Why does it matter in international development?
Thinking through identity in context permits a deeper understanding of social and political change, the complexities of violence, and how people (dis)connect with one another. It reveals how identities can fissure (or form) the basis of collective groups and also provides a lens on inequality, discrimination and racism that can address the question of rights, empowerment and civic engagement. A better understanding of identity can also support representative research and accountable leadership in development work.
The diversity of identity has become integral to policies aiming to promote community cohesion, stability and security, and engagement, as well as to those trying to understand the basis of social conflicts, factors that enhance or impede economic growth, and those at the margins of extreme poverty who face multiple disadvantages.
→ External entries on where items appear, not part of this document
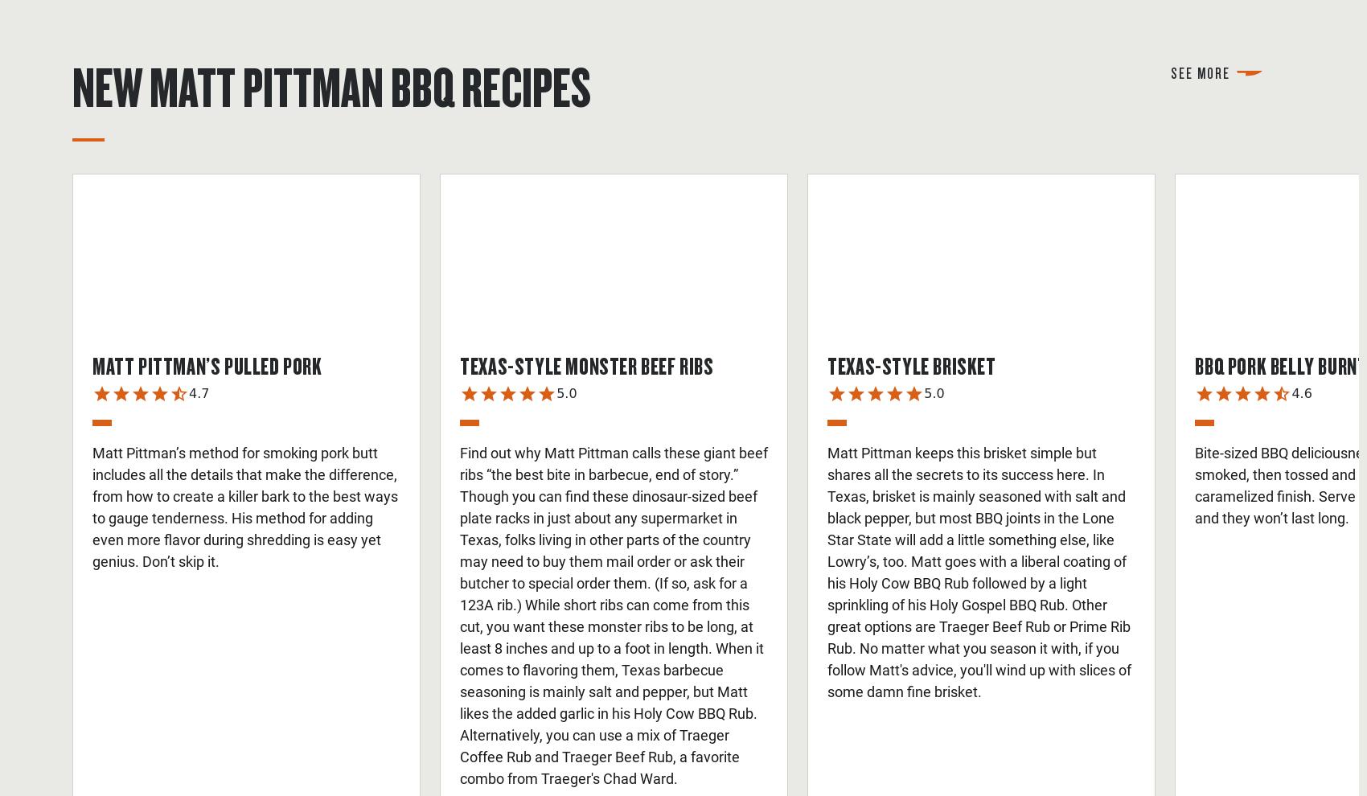 Image resolution: width=1367 pixels, height=796 pixels. I want to click on 'Texas-Style Brisket', so click(911, 364).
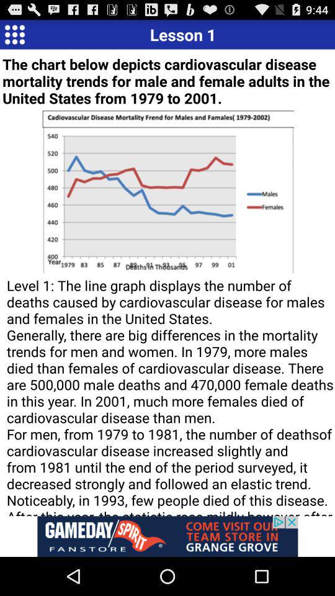 Image resolution: width=335 pixels, height=596 pixels. Describe the element at coordinates (14, 34) in the screenshot. I see `open menu` at that location.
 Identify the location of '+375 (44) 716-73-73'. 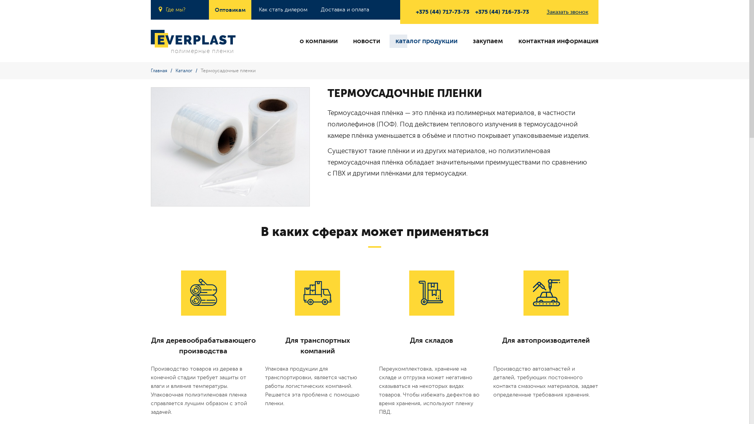
(501, 12).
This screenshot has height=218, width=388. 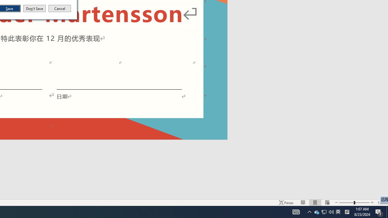 What do you see at coordinates (317, 212) in the screenshot?
I see `'User Promoted Notification Area'` at bounding box center [317, 212].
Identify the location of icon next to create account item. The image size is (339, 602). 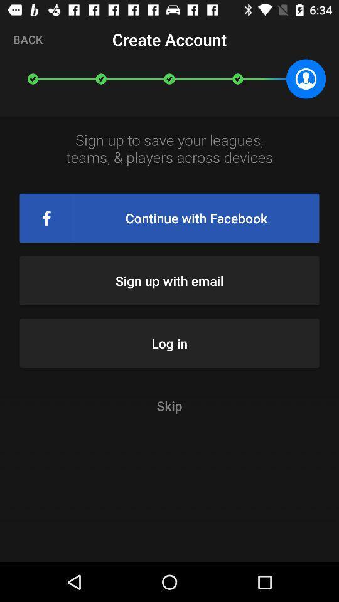
(28, 39).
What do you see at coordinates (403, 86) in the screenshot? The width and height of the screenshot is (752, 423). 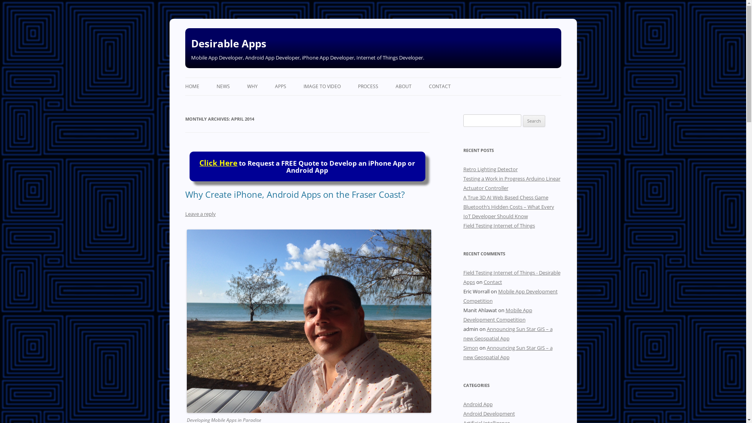 I see `'ABOUT'` at bounding box center [403, 86].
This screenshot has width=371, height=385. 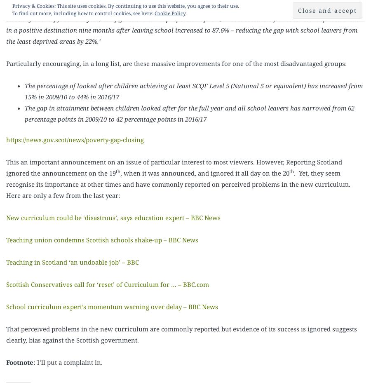 I want to click on 'This an important announcement on an issue of particular interest to most viewers. However, Reporting Scotland ignored the announcement on the 19', so click(x=174, y=167).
- exists on a fluid spectrum. It can be hybrid, with various influences brought together to form new or distinctive identities, or it can be essentialist, where the purity of origins and belonging are emphasised over all else. Invented traditions or identities refer to exclusivist groups that draw upon hybrid sources.
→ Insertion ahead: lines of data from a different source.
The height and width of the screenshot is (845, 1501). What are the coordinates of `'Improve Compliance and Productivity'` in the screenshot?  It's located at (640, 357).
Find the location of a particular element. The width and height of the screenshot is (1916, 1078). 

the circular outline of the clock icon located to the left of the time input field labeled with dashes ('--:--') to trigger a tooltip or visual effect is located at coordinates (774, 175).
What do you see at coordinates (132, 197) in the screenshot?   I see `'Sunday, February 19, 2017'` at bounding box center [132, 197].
- is intersectional. It may go beyond national- or ethnic-level classifications and also interact with gender, sexuality and disability.
- can be voluntary or ascribed. The latter can be problematic when a group of people ascribed to a particular identity are treated as if they are a homogenous whole.
- can be lived or ideological. People may give little acknowledgement to fixed categories of identification when creating and forming new and transitory relationships, or they may choose to assert their identity self-consciously, such as those involved in political Islam.
- is not fixed. How people identify themselves may change over time relative to age, sexual or political orientation, the level of adaptation to a host culture, and the host culture’s general attitude to specific groups. This identification may also be framed differently depending on social hierarchies and culturally-specific understandings of power.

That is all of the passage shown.